== Exercise inputs ==
- Opening Delimiter -
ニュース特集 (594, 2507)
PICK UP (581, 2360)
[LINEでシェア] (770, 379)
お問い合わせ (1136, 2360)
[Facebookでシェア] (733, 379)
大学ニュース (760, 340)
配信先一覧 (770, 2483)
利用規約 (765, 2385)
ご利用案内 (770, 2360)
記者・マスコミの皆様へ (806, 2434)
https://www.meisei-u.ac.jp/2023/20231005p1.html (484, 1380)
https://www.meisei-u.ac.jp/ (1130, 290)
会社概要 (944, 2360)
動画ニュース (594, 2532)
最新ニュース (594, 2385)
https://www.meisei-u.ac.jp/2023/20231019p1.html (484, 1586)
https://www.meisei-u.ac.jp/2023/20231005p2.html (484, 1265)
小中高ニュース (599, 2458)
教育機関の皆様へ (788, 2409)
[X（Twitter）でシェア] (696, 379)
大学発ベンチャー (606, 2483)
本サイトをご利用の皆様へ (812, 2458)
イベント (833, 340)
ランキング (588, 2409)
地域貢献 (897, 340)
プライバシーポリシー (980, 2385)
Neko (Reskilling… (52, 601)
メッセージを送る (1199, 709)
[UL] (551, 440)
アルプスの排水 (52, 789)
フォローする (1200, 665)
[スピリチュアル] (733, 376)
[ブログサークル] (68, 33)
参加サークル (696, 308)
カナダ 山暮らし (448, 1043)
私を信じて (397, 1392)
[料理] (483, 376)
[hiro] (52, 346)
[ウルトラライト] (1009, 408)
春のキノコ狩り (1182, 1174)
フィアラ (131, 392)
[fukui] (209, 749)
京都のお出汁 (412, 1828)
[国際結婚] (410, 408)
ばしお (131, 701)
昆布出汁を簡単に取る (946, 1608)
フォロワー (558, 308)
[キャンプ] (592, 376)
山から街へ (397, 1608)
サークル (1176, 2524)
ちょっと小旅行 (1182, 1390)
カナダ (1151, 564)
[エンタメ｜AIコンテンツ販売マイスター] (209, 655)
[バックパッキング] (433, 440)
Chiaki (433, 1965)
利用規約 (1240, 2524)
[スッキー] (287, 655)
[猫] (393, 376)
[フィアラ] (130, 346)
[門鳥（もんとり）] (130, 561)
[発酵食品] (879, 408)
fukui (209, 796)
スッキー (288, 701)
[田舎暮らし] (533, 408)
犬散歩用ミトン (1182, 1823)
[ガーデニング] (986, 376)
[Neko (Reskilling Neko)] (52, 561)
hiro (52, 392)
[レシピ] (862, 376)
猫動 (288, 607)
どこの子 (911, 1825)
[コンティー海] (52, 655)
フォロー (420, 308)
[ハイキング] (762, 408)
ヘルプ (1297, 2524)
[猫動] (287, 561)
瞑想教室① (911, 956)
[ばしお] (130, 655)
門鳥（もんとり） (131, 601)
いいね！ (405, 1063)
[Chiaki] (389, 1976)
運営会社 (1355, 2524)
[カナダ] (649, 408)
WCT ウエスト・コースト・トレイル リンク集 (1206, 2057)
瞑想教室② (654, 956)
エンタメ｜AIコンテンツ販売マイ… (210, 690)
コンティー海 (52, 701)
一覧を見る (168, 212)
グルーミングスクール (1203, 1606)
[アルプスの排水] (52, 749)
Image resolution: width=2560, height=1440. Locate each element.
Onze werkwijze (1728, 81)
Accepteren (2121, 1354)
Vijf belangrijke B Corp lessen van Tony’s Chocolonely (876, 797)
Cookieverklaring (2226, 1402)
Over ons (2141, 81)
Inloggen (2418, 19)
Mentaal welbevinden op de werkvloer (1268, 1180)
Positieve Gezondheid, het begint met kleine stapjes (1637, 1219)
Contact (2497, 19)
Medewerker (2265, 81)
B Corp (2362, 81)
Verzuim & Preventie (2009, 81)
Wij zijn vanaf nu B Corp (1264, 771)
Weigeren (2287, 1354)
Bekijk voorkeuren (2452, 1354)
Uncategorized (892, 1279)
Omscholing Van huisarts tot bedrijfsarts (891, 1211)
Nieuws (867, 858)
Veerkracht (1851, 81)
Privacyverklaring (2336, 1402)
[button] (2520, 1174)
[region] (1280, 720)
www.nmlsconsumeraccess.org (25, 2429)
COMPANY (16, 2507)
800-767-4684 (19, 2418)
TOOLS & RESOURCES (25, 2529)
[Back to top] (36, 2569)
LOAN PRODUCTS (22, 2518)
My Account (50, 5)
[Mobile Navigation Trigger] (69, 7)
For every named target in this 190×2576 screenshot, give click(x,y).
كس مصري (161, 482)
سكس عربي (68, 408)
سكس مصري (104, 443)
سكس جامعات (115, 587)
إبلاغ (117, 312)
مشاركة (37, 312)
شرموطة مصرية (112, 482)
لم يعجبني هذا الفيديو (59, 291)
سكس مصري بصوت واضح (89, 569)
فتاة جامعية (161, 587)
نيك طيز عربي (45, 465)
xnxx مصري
- Closing Delimiter -
== What you have to do ==
Write out, from the lines above, only those from the line with "ヘルプ (1297, 2524)" to the line with "コンティー海 (52, 701)", exactly as given, including the first and the last.

== Solution to this exercise ==
ヘルプ (1297, 2524)
[猫動] (287, 561)
瞑想教室① (911, 956)
[ばしお] (130, 655)
門鳥（もんとり） (131, 601)
いいね！ (405, 1063)
[Chiaki] (389, 1976)
運営会社 (1355, 2524)
[カナダ] (649, 408)
WCT ウエスト・コースト・トレイル リンク集 (1206, 2057)
瞑想教室② (654, 956)
エンタメ｜AIコンテンツ販売マイ… (210, 690)
コンティー海 (52, 701)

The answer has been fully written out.